Because it's a sequence of imperatives, (first print the file's name then copy it), it's wrapped in a begin
You want to conditionally execute this imperative statement. Wouldn't it be convenient if we had a conditional specifically built for imperatives that allowed us to say "do this unless this is true"

Activity 1.2. Testing your new `backup!`

Testing with imperatives has been a mess in previous weeks, but now its even worse. Automated tests with files are quite complex because other programs on our computers might also be affecting the state of our directories at the same time. Instead of writing check-expects, you can test your fixed function by:

First running (backup! (string->path "test") (string->path "output"))
To see if it doesn’t doesn’t copy files unnecessarily, create a new file (either through ASL or through another application on your computer), such as new-file.txt, somewhere within the test directory. Rerun the command above, and verifying that new-file.txt gets copied into output, but none of the other files are re-copied
To verify it still copies files when it needs to, delete one of the files from output, and re-run the command. The deleted file should be re-copied.

Activity 1.3. Updating stale backups

Copy your fixed definition of backup! and make an identical function named backup-new! Now modify this new function to copy files that exist in the output directory, but have been modified in the original since they were last backed up.
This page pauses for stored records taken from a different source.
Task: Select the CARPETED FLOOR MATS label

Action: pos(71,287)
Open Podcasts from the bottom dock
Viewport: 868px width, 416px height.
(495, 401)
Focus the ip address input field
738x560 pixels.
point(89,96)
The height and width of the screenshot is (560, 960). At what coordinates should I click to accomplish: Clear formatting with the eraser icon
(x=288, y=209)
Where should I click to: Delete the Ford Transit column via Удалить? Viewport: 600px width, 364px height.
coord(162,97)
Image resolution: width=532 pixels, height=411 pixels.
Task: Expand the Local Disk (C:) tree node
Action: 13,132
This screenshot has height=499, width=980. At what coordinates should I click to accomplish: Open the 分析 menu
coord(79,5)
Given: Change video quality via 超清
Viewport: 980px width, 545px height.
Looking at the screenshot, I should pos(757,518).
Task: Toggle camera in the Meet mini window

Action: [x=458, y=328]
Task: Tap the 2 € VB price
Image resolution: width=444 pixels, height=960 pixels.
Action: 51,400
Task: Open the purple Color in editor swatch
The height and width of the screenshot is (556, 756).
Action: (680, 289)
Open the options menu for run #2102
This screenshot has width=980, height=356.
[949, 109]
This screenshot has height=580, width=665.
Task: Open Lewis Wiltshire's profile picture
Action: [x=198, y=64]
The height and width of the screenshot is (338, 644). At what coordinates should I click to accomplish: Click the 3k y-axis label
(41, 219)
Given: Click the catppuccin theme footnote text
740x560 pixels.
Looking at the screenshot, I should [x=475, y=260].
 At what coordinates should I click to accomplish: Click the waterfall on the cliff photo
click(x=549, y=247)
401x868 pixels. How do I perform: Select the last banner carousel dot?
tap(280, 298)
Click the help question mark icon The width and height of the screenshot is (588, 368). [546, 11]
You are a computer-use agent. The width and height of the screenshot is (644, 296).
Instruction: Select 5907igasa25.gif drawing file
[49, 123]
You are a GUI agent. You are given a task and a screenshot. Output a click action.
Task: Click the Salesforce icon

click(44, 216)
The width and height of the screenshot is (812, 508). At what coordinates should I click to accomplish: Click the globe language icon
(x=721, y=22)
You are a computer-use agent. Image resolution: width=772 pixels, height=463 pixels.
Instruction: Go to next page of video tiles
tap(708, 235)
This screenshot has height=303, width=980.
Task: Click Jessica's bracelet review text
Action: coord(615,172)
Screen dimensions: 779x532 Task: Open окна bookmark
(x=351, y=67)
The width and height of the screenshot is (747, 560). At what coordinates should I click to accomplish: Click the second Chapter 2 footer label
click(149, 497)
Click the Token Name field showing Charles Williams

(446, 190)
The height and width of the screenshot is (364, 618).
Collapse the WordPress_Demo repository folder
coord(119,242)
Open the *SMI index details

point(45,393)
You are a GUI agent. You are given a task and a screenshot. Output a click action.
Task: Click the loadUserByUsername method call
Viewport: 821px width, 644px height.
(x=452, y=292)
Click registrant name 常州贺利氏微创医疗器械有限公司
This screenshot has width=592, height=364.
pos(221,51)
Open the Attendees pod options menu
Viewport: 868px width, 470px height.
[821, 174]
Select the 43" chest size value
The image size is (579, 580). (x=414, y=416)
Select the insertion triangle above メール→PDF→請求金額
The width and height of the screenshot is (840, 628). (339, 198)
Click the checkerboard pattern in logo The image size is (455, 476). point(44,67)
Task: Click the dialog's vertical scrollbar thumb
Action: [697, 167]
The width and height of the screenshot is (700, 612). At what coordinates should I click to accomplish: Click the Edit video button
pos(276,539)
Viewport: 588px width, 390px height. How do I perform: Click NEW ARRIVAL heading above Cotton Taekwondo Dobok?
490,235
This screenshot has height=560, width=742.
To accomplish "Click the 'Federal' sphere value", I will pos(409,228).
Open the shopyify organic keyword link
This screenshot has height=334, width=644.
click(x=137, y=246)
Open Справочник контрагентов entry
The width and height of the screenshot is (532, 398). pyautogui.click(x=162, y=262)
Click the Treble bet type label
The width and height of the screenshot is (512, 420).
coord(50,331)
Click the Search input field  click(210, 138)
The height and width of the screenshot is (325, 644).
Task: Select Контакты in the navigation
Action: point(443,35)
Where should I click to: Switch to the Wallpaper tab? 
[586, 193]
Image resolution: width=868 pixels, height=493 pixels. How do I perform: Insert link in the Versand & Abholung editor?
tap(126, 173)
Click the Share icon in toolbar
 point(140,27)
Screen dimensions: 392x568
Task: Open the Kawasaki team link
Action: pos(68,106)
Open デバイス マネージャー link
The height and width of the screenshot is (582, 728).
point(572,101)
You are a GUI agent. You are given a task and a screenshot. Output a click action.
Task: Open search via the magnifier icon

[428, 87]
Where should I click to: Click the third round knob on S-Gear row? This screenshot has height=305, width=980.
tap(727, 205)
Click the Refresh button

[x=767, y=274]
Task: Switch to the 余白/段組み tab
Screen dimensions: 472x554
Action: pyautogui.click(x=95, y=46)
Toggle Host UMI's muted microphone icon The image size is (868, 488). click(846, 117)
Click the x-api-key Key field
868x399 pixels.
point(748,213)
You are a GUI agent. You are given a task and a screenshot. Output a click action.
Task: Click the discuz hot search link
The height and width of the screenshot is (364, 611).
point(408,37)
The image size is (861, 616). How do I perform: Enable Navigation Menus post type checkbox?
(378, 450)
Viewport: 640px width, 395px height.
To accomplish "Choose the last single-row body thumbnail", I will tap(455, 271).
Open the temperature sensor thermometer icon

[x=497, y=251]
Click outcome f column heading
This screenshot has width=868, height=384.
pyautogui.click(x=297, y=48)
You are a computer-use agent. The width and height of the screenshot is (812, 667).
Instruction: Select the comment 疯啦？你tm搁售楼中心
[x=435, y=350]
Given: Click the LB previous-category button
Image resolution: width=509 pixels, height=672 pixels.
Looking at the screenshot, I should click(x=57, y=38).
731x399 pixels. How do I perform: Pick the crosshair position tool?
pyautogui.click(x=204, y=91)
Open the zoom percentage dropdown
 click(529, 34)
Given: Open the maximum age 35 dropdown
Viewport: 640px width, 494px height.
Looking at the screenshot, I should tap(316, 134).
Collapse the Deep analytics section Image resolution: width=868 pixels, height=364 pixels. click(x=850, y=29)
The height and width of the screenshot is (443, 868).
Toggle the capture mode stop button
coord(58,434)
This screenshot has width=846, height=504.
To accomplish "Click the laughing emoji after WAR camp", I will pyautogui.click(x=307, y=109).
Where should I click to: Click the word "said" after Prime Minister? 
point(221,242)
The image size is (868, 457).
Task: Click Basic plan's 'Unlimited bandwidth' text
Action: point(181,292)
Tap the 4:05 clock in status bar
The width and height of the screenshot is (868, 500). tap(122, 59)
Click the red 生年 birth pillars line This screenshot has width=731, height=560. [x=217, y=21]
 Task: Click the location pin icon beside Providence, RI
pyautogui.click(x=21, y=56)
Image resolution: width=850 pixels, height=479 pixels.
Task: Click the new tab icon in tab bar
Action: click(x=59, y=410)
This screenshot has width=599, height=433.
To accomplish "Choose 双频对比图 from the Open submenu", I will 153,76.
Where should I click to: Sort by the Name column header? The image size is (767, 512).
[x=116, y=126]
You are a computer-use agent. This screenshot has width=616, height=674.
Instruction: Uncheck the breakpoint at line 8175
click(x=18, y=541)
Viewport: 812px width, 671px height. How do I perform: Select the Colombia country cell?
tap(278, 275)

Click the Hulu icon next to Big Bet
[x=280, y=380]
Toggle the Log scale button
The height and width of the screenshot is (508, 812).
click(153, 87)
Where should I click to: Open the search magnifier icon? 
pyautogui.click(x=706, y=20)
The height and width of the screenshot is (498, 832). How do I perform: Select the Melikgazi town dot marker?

In the previous question, we modified backup! to avoid making copies needlessly, but we made it too aggressive… now, if we make a backup and then change the original file, backup! wouldn’t copy the revised version into the output folder. We want to fix this in backup-new!.

Essentially you need to modify backup-new! to copy files when either:

The file does not exist in the backup directory (you did this in 1.1).
The file already exists in the backup directory, but the original file has been modified since the backup was created (i.e. the date modified of the original is larger than the date modified of the backup)

The file-or-directory-modify-seconds function will be very helpful here (checkout the File Operations Functions cheatsheet above)!

Hints

On Windows, copying a file gives it the same “Date Modified” as the original, so make sure you do not copy the file if the modification times are the same.
If you are getting the following error: file-or-directory-modify-seconds: error getting file/directory time ...system error: No such file or directory; errno=2
Remember that order matters in imperative code, and it’s important to check whether the file exists BEFORE you check when it was last modified. (You can’t ask the operating system for the date modified of a nonexistent file!) So you should structure your condition like this: (and (file-exists? ...) ...check last modification time...)
You won’t have to worry about the error, because and will evaluate conditions in order and bail early as soon as one condition returns false.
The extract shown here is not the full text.